Une question s'impose donc: les Canadiens endossent-ils consciemment de telles opérations de paix? Il n'est pas exagéré d'affirmer que la plupart des citoyens canadiens soutiennent, plus ou moins activement, la participation du Canada aux opérations de paix. Il s'agit d'un rôle traditionnel que le pays exerce depuis la fin de la Deuxième Guerre mondiale, et plus particulièrement depuis la crise du canal de Suez en 1956. Le gouvernement canadien avait alors joué un rôle important dans la création de la première mission de maintien de la paix, malgré sa proximité avec la Grande-Bretagne impliquée militairement dans le conflit. Dès lors, le Canada a participé à la majorité des missions de l'ONU dans les quatre coins du globe.

Par contre, depuis la fin de la guerre froide, la donne a beaucoup changé: certains conflits dans l'impasse ont débloqué, alors que dans les Balkans, en Eurasie et surtout en Afrique, des guerres intraétatiques sanglantes ont éclaté. Les guerres de Yougoslavie, qui se sont déroulées de 1992 à 1999, nous ont donné un avant-goût du siècle de conflits qui nous attend. Face aux massacres et aux actes de nettoyage ethnique (rappelons-nous Sarajevo, mais aussi le Rwanda), les organisations internationales, comme les États et les populations, ont saisi l'ampleur des défis posés par ces guerres extrêmes qui ravagent des régions entières. C'est alors qu'en plus de l'ONU, l'OTAN, puis d'autres organisations internationales, se sont impliquées dans des activités de paix: l'imposition de paix par la force est alors clairement devenue un recours légitime. D'autant plus qu'avec l'effondrement du communisme en Europe, aucune puissance ne subsistait pour s'opposer à une telle évolution.

Les opérations de paix comportent donc des risques nouveaux; malgré le mythe du «zéro mort», ces «guerres pour la paix» n'atteignent plus uniquement la population civile et les parties du conflit, mais aussi les «forces de la paix». Qui plus est, elles comportent des dangers inacceptables pour une population en paix. Les citoyens canadiens ont sûrement quelques craintes quant aux menaces terroristes pouvant les atteindre, mais ils ne sont pas mobilisés ni particulièrement sensibilisés.

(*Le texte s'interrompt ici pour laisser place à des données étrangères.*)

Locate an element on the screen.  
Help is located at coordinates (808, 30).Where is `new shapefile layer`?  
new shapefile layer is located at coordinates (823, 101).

La paix par la force: le Canada en Afghanistan

Quel tribut la population est-elle donc prête à verser pour la consolidation de la paix en Afghanistan? Alors que les troupes canadiennes ont récemment été déplacées vers le sud de Kaboul à Kandahar, une région beaucoup plus instable, la mission de l'OTAN franchit une nouvelle étape et le niveau de risque est monté d'un cran. Un plan prévoyant une augmentation significative des effectifs a en effet été adopté au début du mois de décembre par les ministres des Affaires étrangères. Les troupes de Force internationale d'assistance et de sécurité (FIAS) passeraient donc d'environ 9000 soldats, divisés entre 35 pays, à 16000. De ce nombre, près de 900 sont Canadiens et leur nombre augmentera dans la prochaine année.

La coalition internationale entend ainsi permettre aux autorités centrales afghanes d'étendre leurs autorités à tout le pays, dont de larges régions sont encore présentement contrôlées par des seigneurs de guerre et des potentats locaux. La FIAS (ou ISAF) ne fait pas la «chasse aux terroristes», une tâche que se réservent les États-Unis, mais ses troupes encourent quotidiennement des dangers, tels qu'illustrés par les événements récents.

La population canadienne est-elle suffisamment convaincue de l'intérêt supérieur d'éviter un nouvel effondrement de l'État afghan? Le soutien populaire aux opérations de paix résisterait-il à des pertes? Si une hypothétique «irakisation» de l'Afghanistan survenait, la détermination du gouvernement canadien résisterait-elle à une possible grogne populaire? Un gouvernement minoritaire, par définition instable et faible, serait-il capable de faire face à une telle crise?